Kamu Personeli Seçme Sınavı’nın (KPSS) kaldırılması, uzun süredir eğitim camiasında tartışılan bir konulardan biriydi. Milli Eğitim Bakanı Yusuf Tekin, konuya açıklık getirerek, KPSS'nin 2025 yılından itibaren öğretmen adayları için uygulanmayacağını belirtti. Bunun yerine, ‘Akademi Giriş Sınavı (AGS)’ adı altında yeni bir sınav sistemi getirileceği açıklandı. Bu değişikliğin, öğretmenlik mesleğine girişte daha nitelikli bir seçim süreci sağlamak amacıyla tasarlandığı; AGS ile öğretmen adaylarının sadece genel bilgi ve yeteneklerini değil, aynı zamanda eğitim sistemine özgü becerilerin de değerlendirileceği ifade edildi. Konuyla ilgili Eğitim- İş Konya Şube Başkanı Bahattin Ertuğrul ve Türk Eğitim- Sen Konya Şube Başkanı Ali Köç konuştu.
BİAT EDEN, BAŞKALDIRMAYAN BİR NESİL Mİ YETİŞTİRİLMEYE ÇALIŞILIYOR?
Öğretmen adayları açısından değişen KPSS gibi sistemlerde değişimin yalnızca isimde kaldığını vurgulayan Ertuğrul, “Tüm şartlara rağmen yüzde 60-70’inin demokrat, öğretmenlik tanımına uygun aydın insanların bulunduğu öğretmenlik yapısı kırılamadı ve son öğretmenlik mesleği kanununda ‘Öğretmen Akademisi’ diye bir icat çıkarıldı. Bu akademiyle birlikte yeni nesilden biat etmeyen öğretmen adaylarının çıkmaması adına böyle bir akademinin kurulduğunu düşünüyoruz. Her ilde bulunmayacak olan ve öğretmen adayları için de ayrı bir külfet olacağını düşündüğümüz Öğretmen Akademisi ile biat eden, ses çıkarmayan öğretmen memurlar oluşturmayı hedefliyorlar! Öğretmenlik Mesleği Kanunu’nun yüzde 77’si disiplin maddesidir ve akademiye alınması öngörülen öğrenciler için uygulanabilecek kurallar, evrensel etik dışında yorumlanabilecek, ucu açık kurallardan oluşursa biat etmeyenler, bu bahanelerle akademiden atılabilecek.” şeklinde konuştu.
‘UMUT VAAT EDEN BU SİSTEM DAHA EN BAŞINDAN DEĞİŞMELİ’
Eğitim sistemindeki sorunun KPSS ile sınırlı olmadığına dikkat çeken Eğitim- İş Konya Şube Başkanı Bahattin Ertuğrul, yapılan atamadan daha fazla mezun veren eğitim fakültelerinden dert yakındı. Bu fakültelerin ve öğretmen aday sayısının azaltılarak bu alanda okuyan kişilere umut vaat eden bu sistemin değişmesi gerektiğini belirten Ertuğrul, “Geçen yıl üniversite sınav sonucuna göre Karaman’da Fen Bilgisi öğretmenliğine 2 kişi yerleşti; sadece öğretim üyesi sayısı 17 idi.
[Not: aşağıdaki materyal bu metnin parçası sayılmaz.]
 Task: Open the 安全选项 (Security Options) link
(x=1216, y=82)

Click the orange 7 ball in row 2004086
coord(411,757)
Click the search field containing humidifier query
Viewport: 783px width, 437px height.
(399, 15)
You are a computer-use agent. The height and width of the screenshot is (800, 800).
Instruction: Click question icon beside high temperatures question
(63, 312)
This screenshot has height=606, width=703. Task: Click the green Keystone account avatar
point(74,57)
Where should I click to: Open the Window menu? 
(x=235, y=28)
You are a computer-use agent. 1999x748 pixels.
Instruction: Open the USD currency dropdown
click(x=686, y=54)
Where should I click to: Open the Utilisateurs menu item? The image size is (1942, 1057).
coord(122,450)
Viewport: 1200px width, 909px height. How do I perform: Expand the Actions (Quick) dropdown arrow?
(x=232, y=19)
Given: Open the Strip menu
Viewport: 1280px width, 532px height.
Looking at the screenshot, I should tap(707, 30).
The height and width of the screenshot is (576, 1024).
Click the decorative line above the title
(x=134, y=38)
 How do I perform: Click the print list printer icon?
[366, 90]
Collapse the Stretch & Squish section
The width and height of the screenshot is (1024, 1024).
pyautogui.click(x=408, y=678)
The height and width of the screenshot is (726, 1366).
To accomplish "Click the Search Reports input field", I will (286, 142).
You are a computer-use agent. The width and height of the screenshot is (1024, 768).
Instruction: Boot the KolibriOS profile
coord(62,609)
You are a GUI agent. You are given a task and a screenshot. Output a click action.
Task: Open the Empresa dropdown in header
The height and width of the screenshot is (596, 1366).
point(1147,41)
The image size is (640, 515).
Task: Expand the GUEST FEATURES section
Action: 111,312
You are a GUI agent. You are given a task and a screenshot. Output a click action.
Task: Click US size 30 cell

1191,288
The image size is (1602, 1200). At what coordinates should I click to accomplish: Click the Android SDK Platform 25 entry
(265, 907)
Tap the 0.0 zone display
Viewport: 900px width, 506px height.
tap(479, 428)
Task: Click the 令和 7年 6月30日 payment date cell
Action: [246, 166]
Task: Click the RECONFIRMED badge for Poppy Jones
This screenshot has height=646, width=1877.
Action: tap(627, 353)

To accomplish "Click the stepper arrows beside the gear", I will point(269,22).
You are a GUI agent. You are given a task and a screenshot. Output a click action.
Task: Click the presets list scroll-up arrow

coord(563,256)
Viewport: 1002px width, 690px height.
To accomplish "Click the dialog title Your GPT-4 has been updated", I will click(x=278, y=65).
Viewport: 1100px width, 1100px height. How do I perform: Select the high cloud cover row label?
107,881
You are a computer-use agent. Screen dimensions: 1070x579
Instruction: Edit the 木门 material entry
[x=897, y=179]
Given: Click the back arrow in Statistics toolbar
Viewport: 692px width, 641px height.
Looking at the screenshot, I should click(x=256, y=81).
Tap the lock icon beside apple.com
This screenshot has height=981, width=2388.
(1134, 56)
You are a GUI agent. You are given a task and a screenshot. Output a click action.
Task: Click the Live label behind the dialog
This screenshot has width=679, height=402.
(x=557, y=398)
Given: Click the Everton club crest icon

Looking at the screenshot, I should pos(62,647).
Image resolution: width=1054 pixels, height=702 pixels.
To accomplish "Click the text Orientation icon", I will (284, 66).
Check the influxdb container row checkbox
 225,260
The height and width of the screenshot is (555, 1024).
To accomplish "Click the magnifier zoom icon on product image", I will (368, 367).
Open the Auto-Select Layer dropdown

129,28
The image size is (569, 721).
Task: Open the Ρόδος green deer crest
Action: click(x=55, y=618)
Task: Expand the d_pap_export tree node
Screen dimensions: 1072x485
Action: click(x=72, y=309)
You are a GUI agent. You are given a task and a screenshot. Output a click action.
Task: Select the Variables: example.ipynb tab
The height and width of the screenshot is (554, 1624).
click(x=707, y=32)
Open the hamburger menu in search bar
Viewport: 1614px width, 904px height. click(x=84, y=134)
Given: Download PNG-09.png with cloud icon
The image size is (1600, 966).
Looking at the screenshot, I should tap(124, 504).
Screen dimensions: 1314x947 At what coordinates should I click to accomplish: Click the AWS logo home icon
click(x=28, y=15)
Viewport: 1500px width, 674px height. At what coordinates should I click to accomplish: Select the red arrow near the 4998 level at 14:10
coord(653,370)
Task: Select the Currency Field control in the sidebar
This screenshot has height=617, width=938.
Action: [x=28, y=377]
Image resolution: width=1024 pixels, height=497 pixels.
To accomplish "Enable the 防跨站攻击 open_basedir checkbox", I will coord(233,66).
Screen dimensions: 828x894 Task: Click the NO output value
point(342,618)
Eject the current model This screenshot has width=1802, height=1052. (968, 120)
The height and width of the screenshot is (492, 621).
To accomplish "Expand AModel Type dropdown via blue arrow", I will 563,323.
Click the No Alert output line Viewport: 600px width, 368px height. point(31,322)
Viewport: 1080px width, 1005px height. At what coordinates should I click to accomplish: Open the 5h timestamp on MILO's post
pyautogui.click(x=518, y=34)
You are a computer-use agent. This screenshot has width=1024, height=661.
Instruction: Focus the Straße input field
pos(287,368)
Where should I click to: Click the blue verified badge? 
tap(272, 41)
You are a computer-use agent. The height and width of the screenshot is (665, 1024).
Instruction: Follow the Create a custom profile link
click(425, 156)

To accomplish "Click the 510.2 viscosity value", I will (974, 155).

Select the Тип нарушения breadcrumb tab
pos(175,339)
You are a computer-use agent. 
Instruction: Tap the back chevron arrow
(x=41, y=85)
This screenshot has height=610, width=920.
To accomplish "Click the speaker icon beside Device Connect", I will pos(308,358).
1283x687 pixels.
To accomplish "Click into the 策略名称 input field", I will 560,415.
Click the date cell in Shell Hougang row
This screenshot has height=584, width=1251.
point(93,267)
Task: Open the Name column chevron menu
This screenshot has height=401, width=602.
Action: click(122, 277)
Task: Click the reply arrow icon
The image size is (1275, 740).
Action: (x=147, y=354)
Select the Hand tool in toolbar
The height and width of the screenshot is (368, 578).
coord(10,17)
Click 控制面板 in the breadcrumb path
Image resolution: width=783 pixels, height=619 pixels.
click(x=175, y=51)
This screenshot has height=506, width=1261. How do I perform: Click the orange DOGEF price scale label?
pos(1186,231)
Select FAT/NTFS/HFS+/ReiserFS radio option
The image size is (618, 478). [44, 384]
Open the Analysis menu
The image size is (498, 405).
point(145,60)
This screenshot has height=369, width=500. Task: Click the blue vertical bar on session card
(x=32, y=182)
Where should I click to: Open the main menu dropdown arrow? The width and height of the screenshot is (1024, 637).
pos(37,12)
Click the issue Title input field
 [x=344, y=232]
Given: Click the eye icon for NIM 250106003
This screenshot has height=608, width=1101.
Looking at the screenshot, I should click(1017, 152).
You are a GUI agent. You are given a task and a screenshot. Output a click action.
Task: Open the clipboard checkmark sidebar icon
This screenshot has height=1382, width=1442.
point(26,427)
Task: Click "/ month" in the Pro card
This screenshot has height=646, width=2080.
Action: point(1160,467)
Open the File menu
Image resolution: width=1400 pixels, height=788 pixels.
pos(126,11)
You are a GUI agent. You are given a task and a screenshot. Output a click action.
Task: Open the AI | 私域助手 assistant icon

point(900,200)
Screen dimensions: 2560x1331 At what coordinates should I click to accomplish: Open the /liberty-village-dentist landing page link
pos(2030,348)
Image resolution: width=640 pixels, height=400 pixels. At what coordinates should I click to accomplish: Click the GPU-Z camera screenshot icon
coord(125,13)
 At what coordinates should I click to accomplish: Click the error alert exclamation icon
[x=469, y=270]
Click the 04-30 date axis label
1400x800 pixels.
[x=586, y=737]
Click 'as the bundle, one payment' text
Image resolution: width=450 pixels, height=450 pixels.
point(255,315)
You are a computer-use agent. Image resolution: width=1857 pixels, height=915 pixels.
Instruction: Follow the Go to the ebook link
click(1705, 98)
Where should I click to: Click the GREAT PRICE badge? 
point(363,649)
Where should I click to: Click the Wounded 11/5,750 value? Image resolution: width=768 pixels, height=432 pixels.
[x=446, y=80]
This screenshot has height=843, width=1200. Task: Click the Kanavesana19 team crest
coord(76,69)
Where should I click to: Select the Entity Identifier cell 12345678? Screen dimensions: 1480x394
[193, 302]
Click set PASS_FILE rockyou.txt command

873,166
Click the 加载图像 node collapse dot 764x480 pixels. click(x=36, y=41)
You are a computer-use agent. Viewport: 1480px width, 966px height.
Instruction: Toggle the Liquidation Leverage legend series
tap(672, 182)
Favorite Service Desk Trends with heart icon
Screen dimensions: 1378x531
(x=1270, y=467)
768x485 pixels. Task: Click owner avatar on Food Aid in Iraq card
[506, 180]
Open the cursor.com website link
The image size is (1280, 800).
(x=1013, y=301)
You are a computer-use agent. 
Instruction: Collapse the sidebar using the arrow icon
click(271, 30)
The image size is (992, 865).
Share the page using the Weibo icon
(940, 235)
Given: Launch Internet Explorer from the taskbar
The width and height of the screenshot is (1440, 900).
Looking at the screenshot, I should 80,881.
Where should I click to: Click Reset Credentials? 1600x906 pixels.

Öğretmenlik artık eskisi gibi tercih edilmiyor çünkü yaklaşık 1 milyon eğitim fakültesi mezunu olup öğretmen olamamış insan var! İlk olarak ihtiyaca göre mezuniyet planlamasının yapılması gerek.” dedi.
‘MESLEK LİSELERİ, MEMLEKET MESELESİDİR’
Meslek liselerine verilen önemin artırılarak üniversite okumadan da sahip olunabilen meslek dallarındaki şartların yükseltilmesi gerekliliğine işaret eden Ertuğrul, “Herkesin üniversite okumak zorunda olduğu bir kaygının ortadan kaldırılması gerekiyor. Umberto Eco'nun ‘üniversite’ yorumu, bizim günümüze ne de çok uyuyor: ‘Modern üniversiteler işsizlik probleminin kamufle edildiği park alanlarıdır.’ Durumumuz tam olarak öyle. El emeği de kıymetli! Mesleğe yöneltmek, oradaki şartları yükseltmek, üniversitelerin yükünü de azaltır.” diye konuştu.
‘1 YIL ZAMAN KAYBEDİLECEĞİNE ALTERNATİFLER GELİŞTİRİLEBİLİR’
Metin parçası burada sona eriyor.